I would say he was more or less using the frequency with which such episodes happen as a gauge to whether Ashley was outgrowing a dose. He always asked it on top of all the other questions like what dose is he taking now, or how has he been--any illness etc. This was when Ash was about three years old. He has had four Endo’s since birth so I basically know that some do not really pay particular attention to it and other’s use it to determine how things are progressing.
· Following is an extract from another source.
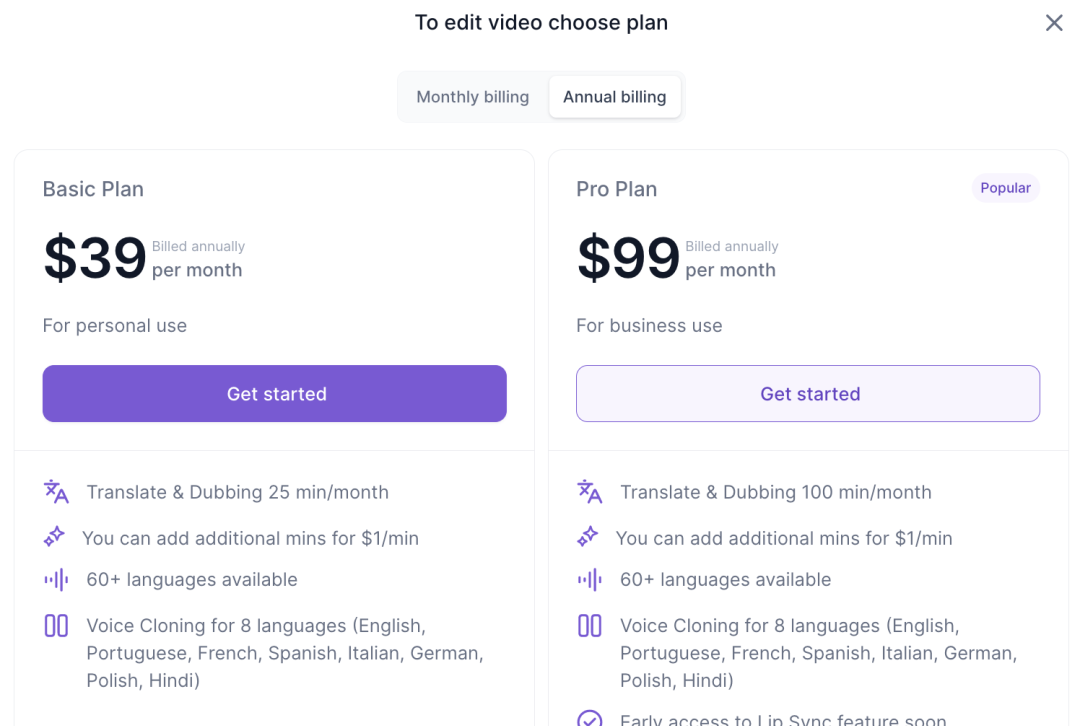Click the translate icon in Pro Plan

tap(590, 492)
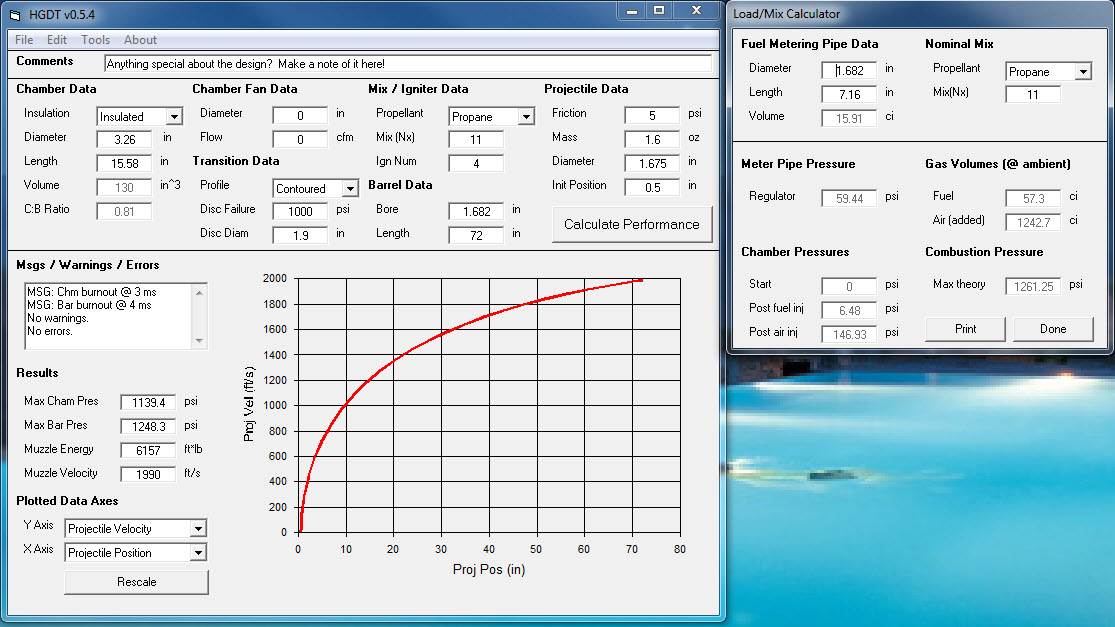Image resolution: width=1115 pixels, height=627 pixels.
Task: Click Print in Load/Mix Calculator
Action: [966, 329]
I guess it would be good to jot these thigs down in a diary when they occur because you can gauge from one three month period to the next if kids are having more of these episodes and mention it to the Doctor at the next visit. I would always double dose him immediately and the nauseas feeling would seem to disappear with just one double dose. Whereas when he is really ill--it tends to progress to vomiting if it involved a serious infection or temp. He often feels like this at lunchtime and the teacher has called and said he was in sick bay feeling sick, and when I have got him home and doubled his meds-- he has recovered after just that one increased dose! That is why I am wondering if it should be something we use as a means to do further testings when the morning bloods look ok? After all, that may be ok but it doesn’t mean to say that the afternoon dose does it?
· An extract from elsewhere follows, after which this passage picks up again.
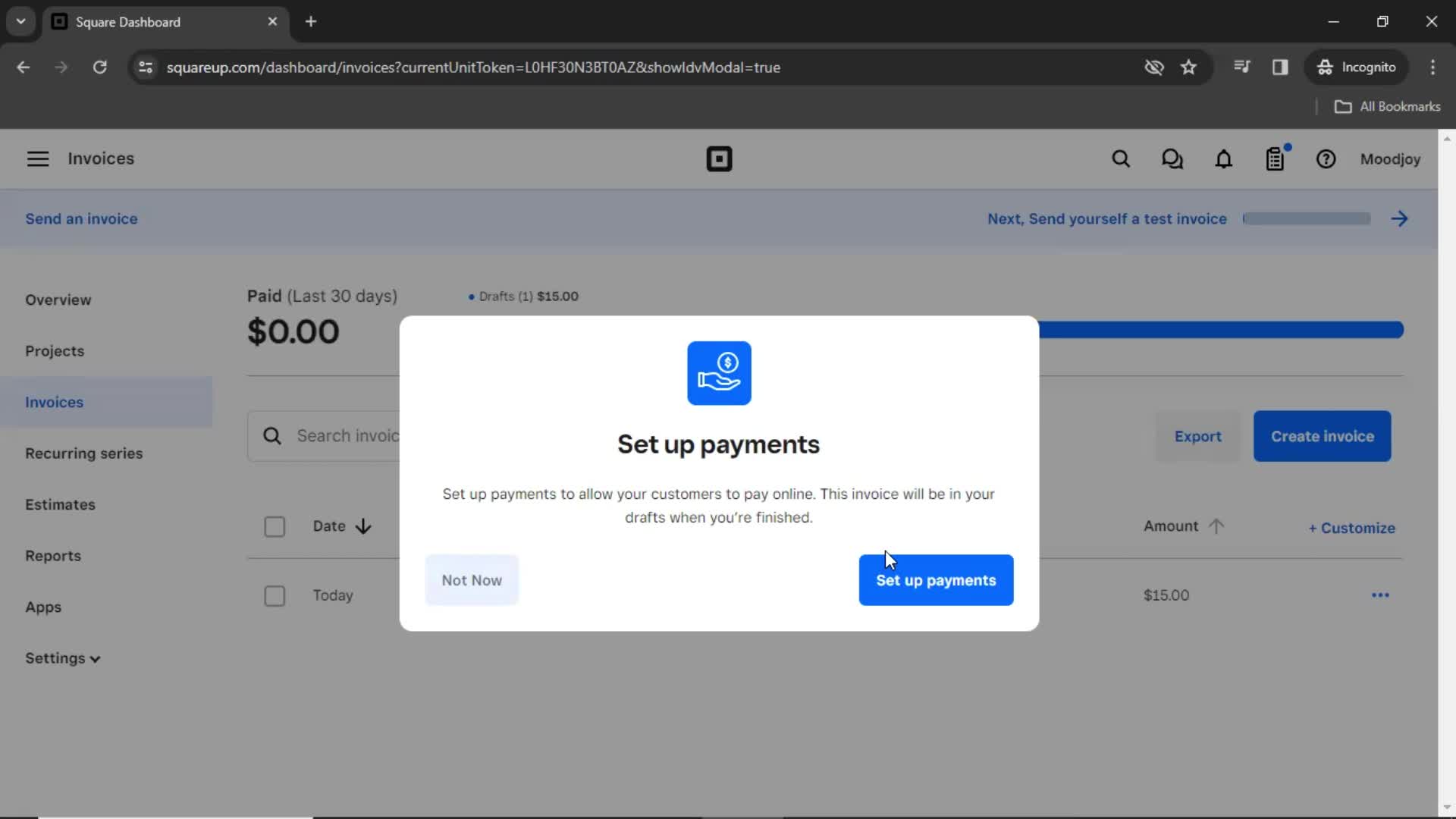Click the register/POS icon
The height and width of the screenshot is (819, 1456).
(1276, 159)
Ash last 17 OHP result was 95nmol/L which is high (10-50nmol/L is normal) but the androstenedione was in normal range. So it looks as if there IS a problem somewhere betwen the 3.15pm dose and the 7am dose. However, as the blood filter testing is not up and running yet I feel we should get profiling. The Doctor wrote to advise that I step the morning dose up to 7.50mg but I know that this will not solve the elevating 17 OHP it will just stomp on it at 7am. I am kind of reluctant to just raise a dose to correct a problem when we can find out which dose is causing the problem and raise that so the problem does not occur! I just want someone to check ALL his doses---but feel like I am going around in circles with folks tyring to get the best thing done half the time.
They cannot possibly be know if that dose is right without doing a blood test just before that afternoon dose to measure if the 17 OHP is not too high. I’ll be glad when we get the blood spot testing here. Apparently they where close to getting it set up but now it may be a little longer and things are not quite ready yet! Darn..
I can’t wait---bring on the kit! I will be doing heel or finger pricks everytime he feels nauseous I tell you--conducting my own studies here---just wait..lol!